* Provided entries
··········
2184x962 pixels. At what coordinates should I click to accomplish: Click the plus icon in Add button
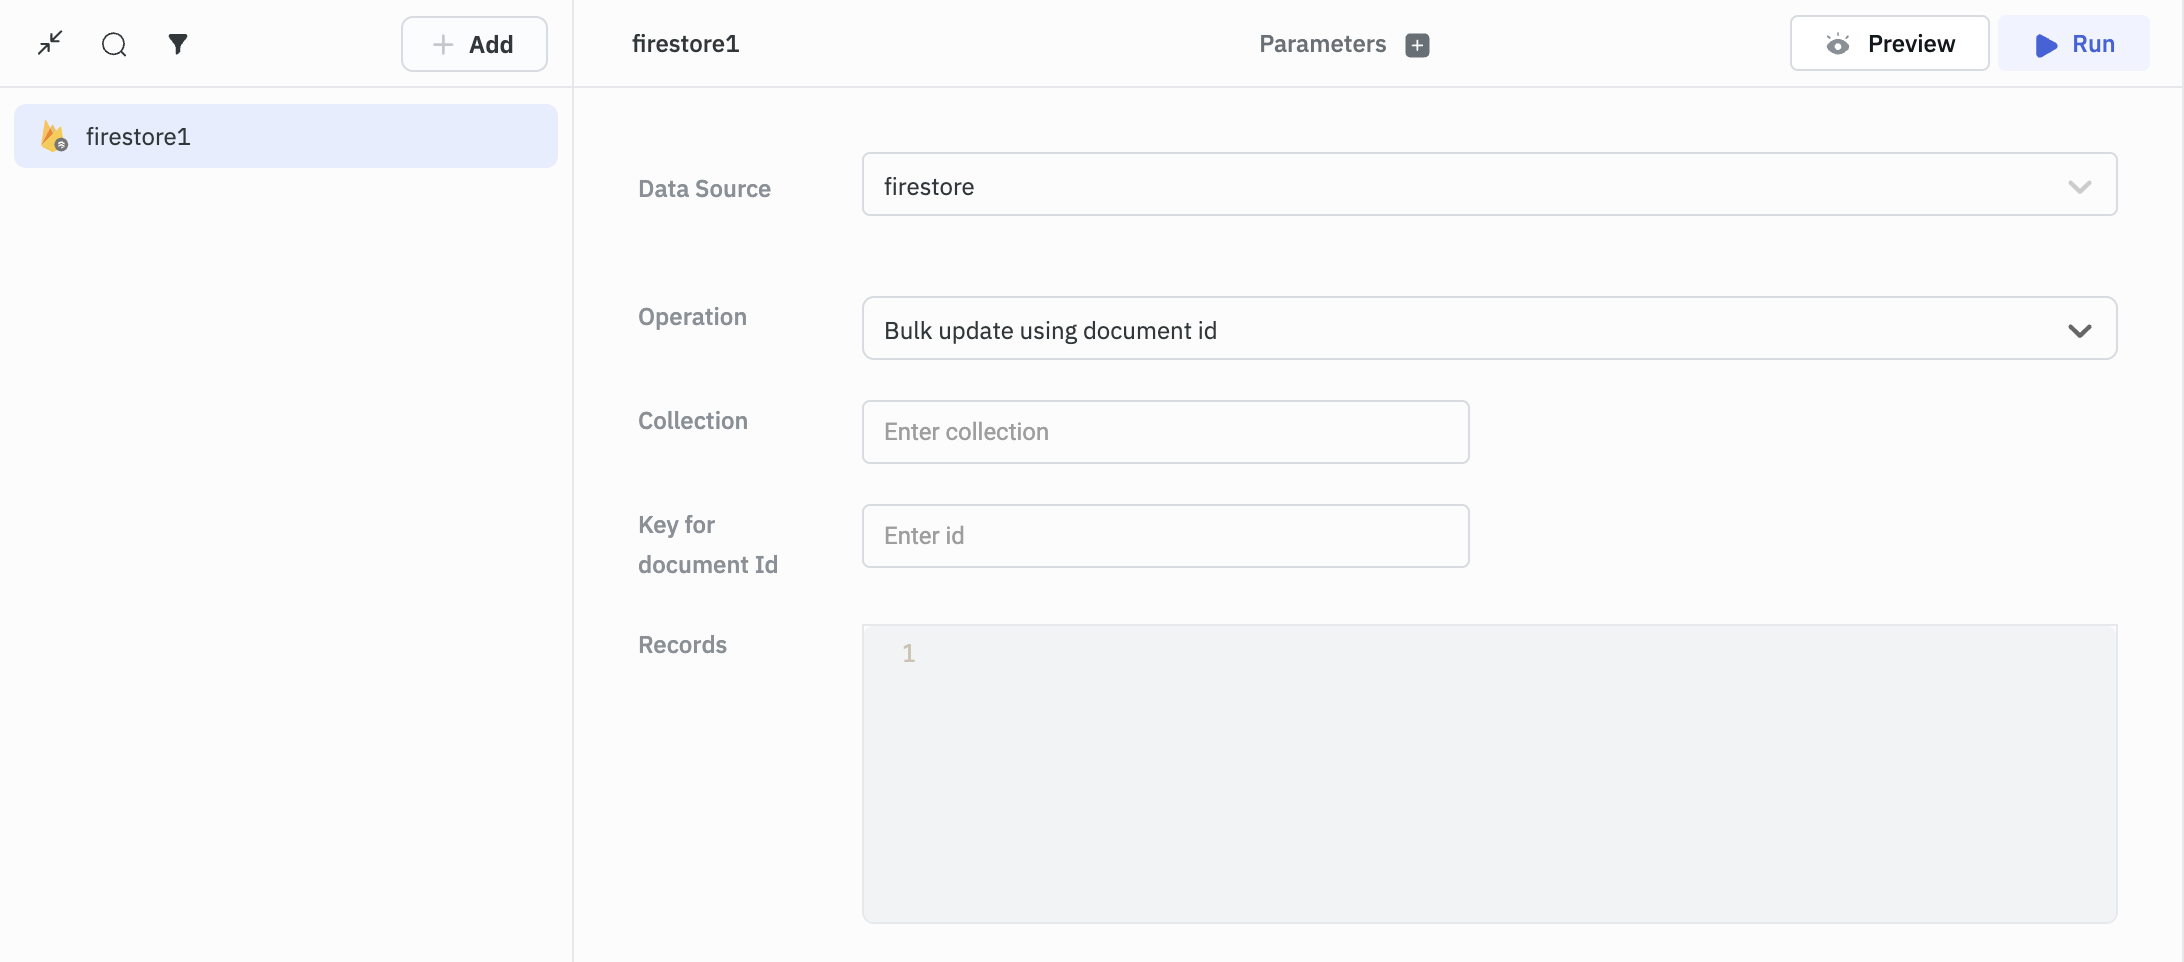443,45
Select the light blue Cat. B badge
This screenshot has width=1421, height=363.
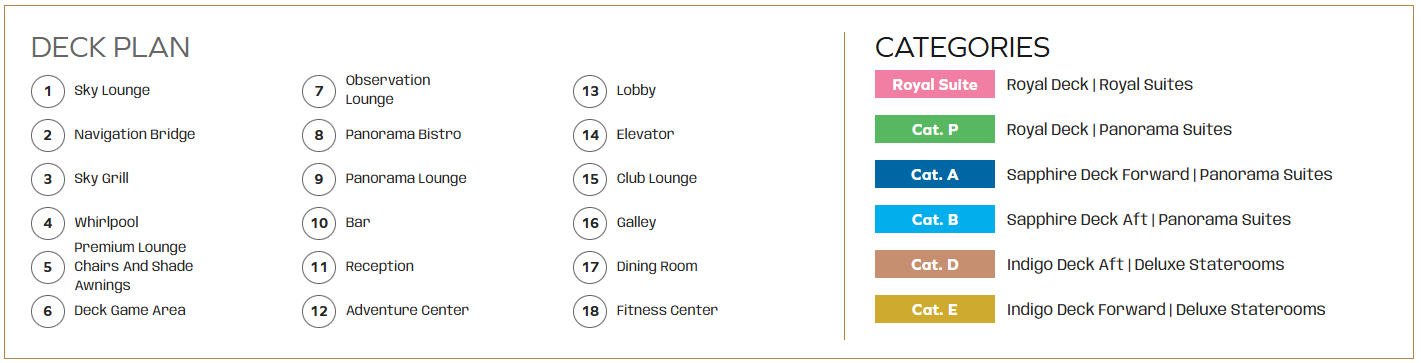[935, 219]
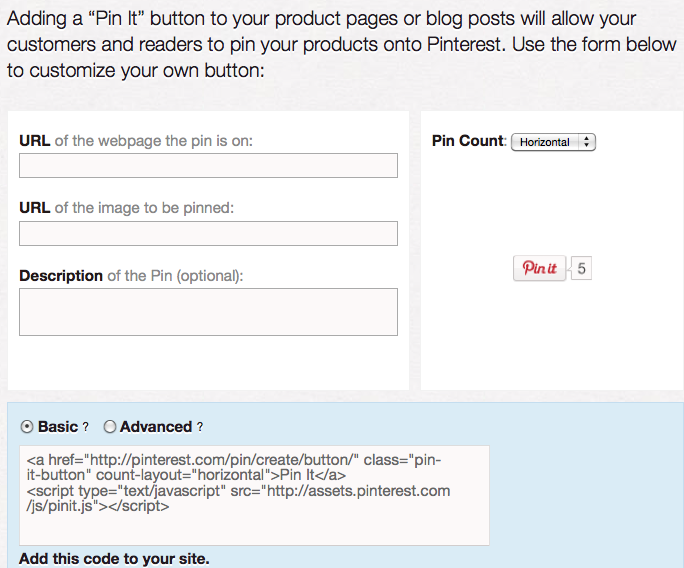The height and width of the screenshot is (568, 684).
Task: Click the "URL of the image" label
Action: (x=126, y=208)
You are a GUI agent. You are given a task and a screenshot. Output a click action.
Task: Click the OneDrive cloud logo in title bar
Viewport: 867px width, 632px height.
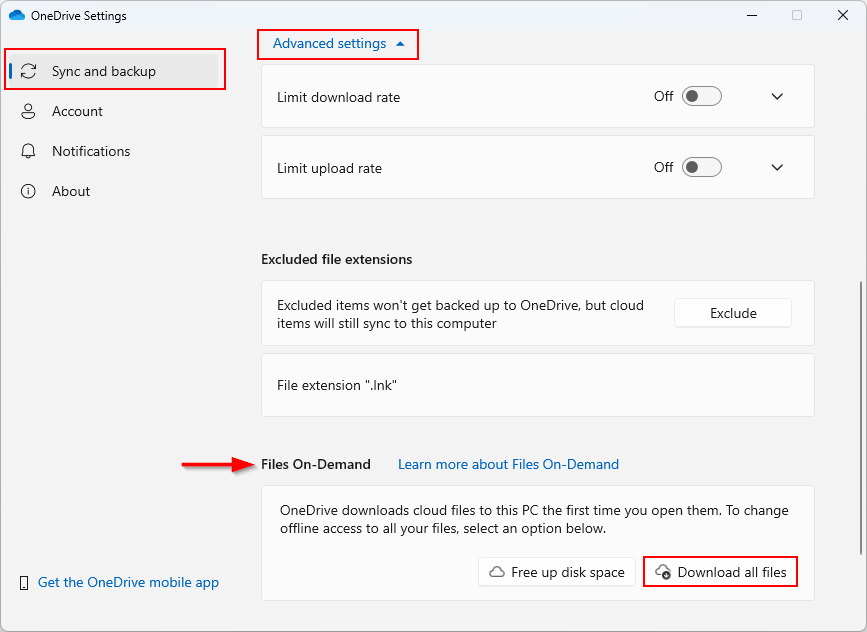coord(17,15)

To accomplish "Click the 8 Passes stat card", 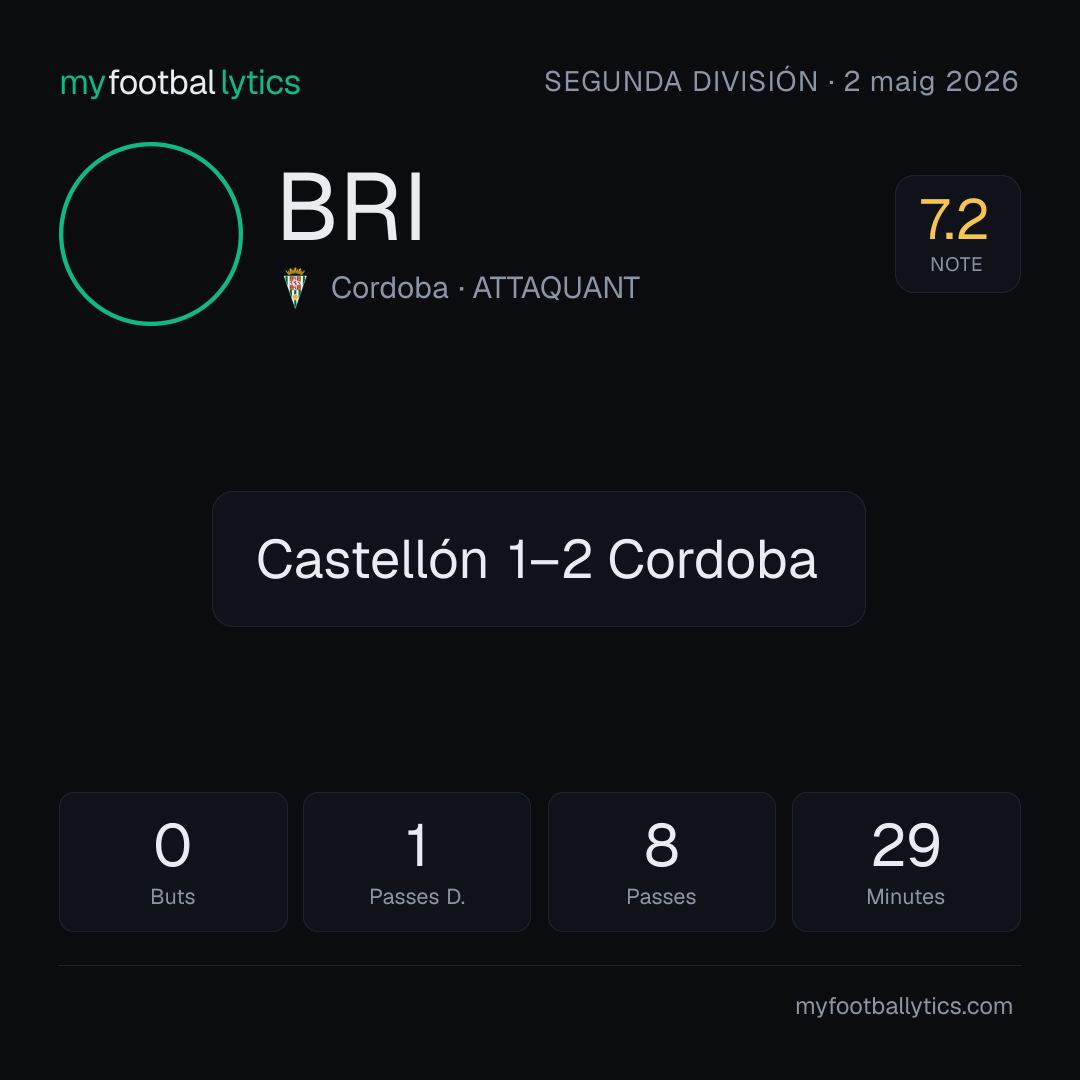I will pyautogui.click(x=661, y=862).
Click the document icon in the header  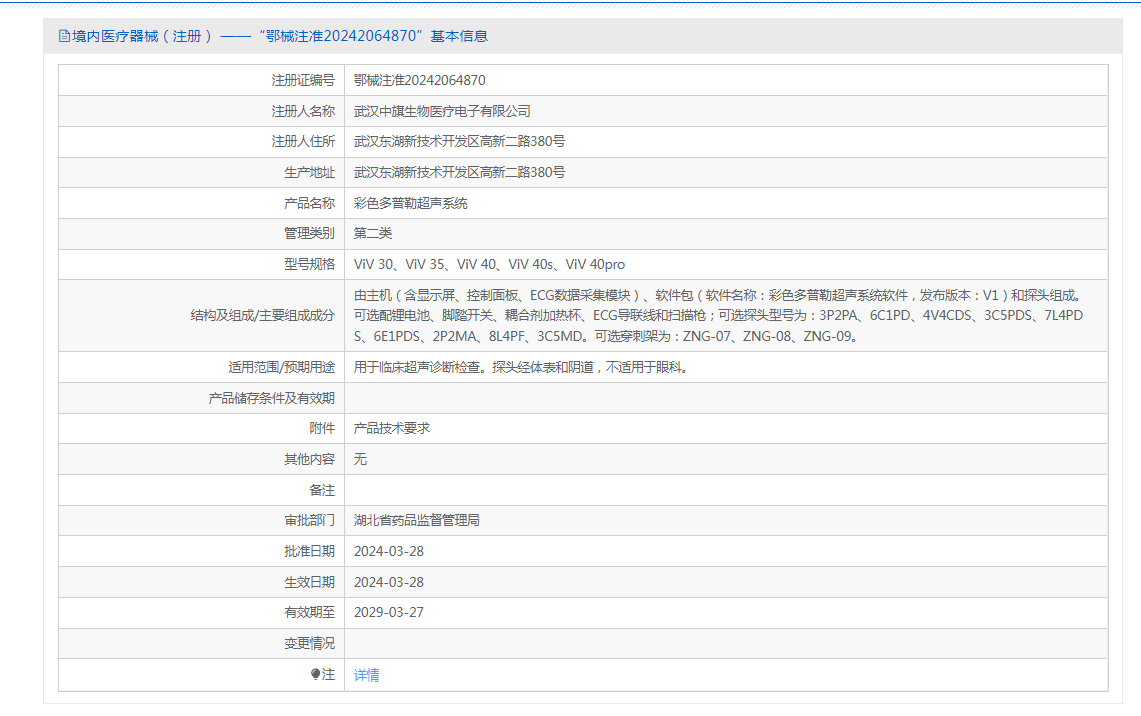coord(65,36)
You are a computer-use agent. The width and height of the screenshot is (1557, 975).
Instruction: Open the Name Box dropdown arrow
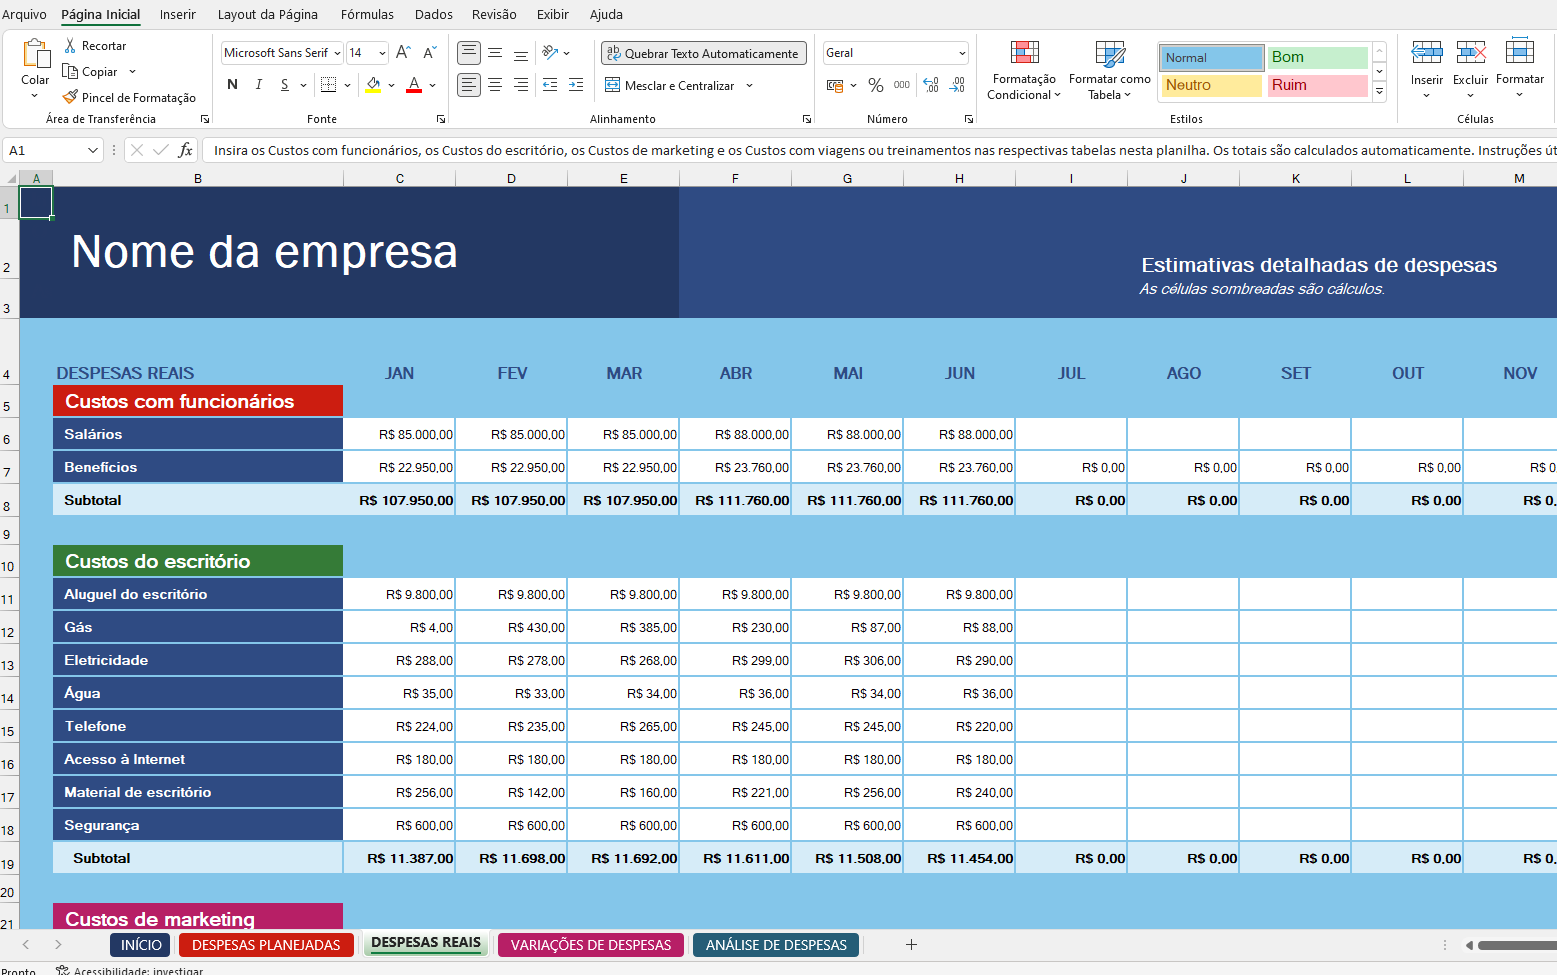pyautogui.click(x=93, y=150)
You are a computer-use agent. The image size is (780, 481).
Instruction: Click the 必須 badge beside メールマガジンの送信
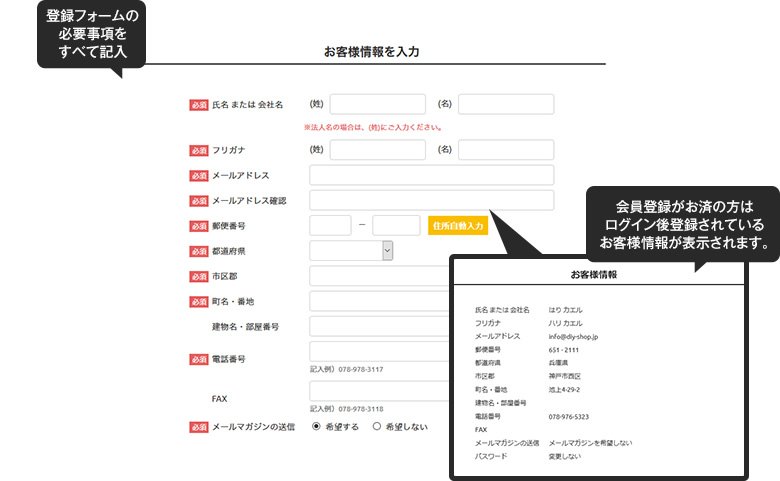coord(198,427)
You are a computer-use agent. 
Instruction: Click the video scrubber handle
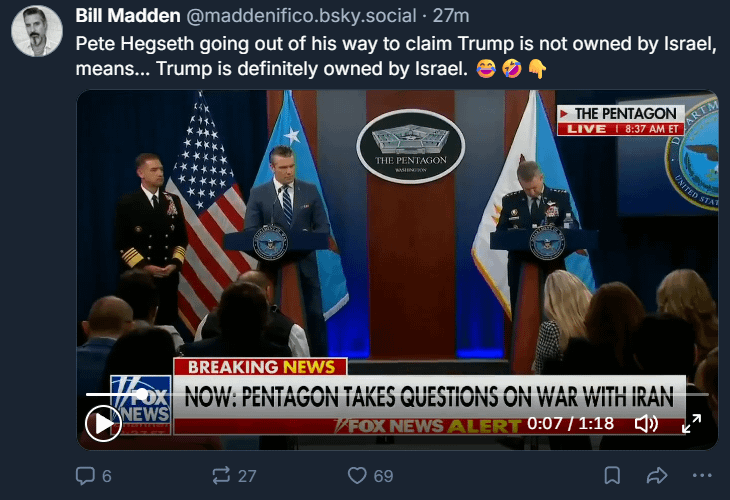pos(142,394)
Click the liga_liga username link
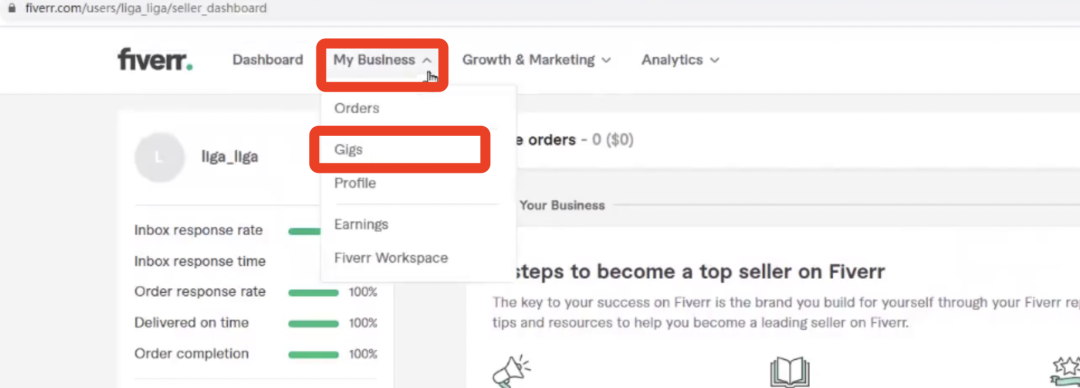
··········
* Task objective
Give only the number of lines in the data that include the string "computer".

* Reply to the task
3